──────── MATERIAL FOR THIS TASK ────────
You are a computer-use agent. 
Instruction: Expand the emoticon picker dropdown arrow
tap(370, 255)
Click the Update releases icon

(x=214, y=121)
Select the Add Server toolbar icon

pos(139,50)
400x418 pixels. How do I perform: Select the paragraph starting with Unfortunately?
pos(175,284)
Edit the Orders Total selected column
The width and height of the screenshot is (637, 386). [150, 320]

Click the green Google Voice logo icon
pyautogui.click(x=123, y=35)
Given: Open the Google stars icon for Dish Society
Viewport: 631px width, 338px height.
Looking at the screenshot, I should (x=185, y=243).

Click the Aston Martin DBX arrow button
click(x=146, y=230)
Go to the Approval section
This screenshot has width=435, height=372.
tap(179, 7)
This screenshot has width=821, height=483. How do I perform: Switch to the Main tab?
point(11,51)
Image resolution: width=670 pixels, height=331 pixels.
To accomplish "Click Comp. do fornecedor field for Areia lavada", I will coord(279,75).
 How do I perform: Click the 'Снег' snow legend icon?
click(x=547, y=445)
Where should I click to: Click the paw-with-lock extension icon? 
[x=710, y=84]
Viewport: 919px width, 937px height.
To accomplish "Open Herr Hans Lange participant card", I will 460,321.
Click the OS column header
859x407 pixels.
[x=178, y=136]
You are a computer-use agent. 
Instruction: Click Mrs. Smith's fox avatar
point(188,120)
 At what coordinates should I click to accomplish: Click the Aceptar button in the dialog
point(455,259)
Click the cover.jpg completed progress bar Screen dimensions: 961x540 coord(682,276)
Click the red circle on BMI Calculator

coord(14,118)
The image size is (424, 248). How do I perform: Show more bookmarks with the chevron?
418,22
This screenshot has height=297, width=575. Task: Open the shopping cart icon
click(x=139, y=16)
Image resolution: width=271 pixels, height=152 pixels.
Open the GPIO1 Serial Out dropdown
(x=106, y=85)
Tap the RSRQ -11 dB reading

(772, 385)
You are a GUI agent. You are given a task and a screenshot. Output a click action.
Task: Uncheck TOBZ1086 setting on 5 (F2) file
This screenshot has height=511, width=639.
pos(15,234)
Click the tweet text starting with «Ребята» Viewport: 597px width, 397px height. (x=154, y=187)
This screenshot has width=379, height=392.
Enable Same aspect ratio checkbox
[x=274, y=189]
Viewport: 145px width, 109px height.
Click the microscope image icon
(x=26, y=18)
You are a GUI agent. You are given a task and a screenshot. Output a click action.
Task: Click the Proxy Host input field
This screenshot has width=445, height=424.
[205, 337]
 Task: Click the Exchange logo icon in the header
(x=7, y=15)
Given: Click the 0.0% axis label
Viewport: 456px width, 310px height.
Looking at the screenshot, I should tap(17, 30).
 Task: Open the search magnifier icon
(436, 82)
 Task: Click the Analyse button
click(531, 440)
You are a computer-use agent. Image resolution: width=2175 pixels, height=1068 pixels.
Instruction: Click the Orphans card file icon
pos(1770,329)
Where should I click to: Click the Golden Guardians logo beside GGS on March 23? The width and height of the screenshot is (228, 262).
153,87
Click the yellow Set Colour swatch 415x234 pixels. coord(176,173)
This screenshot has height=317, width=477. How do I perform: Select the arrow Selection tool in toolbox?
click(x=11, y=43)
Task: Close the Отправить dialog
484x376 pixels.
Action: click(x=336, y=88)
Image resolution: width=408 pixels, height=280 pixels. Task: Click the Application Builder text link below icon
────────
= REQUIRED WORK =
The range runs from the line with "Open the GPIO1 Serial Out dropdown" to the last line of the entries above, both included. Restate it word for word.

= SOLUTION BELOW =
Open the GPIO1 Serial Out dropdown
(x=106, y=85)
Tap the RSRQ -11 dB reading

(772, 385)
You are a GUI agent. You are given a task and a screenshot. Output a click action.
Task: Uncheck TOBZ1086 setting on 5 (F2) file
This screenshot has height=511, width=639.
pos(15,234)
Click the tweet text starting with «Ребята» Viewport: 597px width, 397px height. (x=154, y=187)
This screenshot has width=379, height=392.
Enable Same aspect ratio checkbox
[x=274, y=189]
Viewport: 145px width, 109px height.
Click the microscope image icon
(x=26, y=18)
You are a GUI agent. You are given a task and a screenshot. Output a click action.
Task: Click the Proxy Host input field
This screenshot has width=445, height=424.
[205, 337]
 Task: Click the Exchange logo icon in the header
(x=7, y=15)
Given: Click the 0.0% axis label
Viewport: 456px width, 310px height.
Looking at the screenshot, I should tap(17, 30).
 Task: Open the search magnifier icon
(436, 82)
 Task: Click the Analyse button
click(531, 440)
You are a computer-use agent. Image resolution: width=2175 pixels, height=1068 pixels.
Instruction: Click the Orphans card file icon
pos(1770,329)
Where should I click to: Click the Golden Guardians logo beside GGS on March 23? The width and height of the screenshot is (228, 262).
153,87
Click the yellow Set Colour swatch 415x234 pixels. coord(176,173)
This screenshot has height=317, width=477. How do I perform: Select the arrow Selection tool in toolbox?
click(x=11, y=43)
Task: Close the Отправить dialog
484x376 pixels.
Action: click(x=336, y=88)
Image resolution: width=408 pixels, height=280 pixels. Task: Click the Application Builder text link below icon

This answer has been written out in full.